> _About this exercise_
Scan the records for the string "profile"; copy each line where it occurs.

Collected data:
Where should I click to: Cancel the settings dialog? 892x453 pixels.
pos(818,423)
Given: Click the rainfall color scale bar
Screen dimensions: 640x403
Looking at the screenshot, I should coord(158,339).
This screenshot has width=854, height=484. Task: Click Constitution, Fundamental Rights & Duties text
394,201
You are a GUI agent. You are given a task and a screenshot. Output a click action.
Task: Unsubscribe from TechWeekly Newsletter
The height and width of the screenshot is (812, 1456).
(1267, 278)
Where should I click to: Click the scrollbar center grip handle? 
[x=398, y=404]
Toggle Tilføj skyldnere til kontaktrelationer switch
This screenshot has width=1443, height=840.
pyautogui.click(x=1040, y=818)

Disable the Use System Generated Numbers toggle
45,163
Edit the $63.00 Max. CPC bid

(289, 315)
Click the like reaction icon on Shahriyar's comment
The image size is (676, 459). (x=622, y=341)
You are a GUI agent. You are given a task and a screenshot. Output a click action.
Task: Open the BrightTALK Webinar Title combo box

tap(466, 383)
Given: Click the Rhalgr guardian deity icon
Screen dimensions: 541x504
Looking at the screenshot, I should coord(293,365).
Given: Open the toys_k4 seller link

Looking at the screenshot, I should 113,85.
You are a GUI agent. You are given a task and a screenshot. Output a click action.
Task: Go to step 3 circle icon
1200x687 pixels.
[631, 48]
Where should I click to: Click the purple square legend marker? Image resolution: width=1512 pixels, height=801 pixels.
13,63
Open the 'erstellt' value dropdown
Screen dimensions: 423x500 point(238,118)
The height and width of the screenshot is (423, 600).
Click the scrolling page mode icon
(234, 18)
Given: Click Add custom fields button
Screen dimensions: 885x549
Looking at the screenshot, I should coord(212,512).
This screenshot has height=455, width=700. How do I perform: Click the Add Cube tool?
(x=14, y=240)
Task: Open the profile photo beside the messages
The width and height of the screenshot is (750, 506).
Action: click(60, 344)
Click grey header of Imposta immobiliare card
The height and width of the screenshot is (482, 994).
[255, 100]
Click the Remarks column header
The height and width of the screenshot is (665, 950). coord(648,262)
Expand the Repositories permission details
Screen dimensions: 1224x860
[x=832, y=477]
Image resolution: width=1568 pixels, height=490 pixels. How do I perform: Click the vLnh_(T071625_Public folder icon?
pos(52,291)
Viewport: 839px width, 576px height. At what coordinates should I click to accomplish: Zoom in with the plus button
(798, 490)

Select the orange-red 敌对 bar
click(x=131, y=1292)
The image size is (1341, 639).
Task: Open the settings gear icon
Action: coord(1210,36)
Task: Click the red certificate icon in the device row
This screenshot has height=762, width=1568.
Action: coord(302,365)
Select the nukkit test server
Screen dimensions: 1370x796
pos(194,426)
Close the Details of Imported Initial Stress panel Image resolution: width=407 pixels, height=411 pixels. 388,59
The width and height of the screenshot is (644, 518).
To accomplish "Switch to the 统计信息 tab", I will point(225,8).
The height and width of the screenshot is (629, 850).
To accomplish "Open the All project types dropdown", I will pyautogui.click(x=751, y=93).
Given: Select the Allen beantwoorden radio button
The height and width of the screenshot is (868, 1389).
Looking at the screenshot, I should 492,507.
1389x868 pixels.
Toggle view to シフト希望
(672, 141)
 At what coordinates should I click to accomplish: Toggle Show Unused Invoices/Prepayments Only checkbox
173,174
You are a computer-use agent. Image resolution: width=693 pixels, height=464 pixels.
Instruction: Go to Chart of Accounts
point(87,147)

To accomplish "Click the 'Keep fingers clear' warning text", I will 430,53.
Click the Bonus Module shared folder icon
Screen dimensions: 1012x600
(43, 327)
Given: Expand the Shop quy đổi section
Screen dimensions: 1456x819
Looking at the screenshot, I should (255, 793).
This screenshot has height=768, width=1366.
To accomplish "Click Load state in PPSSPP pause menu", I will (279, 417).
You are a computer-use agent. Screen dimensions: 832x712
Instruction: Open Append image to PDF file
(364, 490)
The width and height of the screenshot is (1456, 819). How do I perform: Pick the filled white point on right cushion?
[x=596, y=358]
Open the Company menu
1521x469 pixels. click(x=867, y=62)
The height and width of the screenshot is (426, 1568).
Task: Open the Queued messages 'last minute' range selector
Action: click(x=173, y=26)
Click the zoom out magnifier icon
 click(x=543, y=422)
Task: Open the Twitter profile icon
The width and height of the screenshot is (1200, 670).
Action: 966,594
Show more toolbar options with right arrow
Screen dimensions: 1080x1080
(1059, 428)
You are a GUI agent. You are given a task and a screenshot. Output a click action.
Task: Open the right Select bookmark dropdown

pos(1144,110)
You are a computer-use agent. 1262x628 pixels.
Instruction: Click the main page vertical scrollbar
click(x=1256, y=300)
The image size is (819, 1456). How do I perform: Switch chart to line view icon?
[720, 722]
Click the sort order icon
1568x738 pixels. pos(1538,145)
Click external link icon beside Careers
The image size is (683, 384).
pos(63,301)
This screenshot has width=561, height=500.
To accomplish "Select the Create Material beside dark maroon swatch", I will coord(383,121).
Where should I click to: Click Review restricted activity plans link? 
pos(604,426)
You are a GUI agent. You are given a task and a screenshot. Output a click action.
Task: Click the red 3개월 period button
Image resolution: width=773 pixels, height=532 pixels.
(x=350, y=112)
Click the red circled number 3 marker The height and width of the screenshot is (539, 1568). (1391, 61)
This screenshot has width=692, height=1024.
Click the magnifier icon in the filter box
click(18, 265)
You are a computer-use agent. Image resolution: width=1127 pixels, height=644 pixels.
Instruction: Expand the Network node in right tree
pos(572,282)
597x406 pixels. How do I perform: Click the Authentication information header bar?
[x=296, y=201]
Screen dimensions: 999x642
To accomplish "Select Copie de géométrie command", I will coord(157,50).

> _Answer to this task_
Task: Open the profile photo beside the messages
Task: Open the Twitter profile icon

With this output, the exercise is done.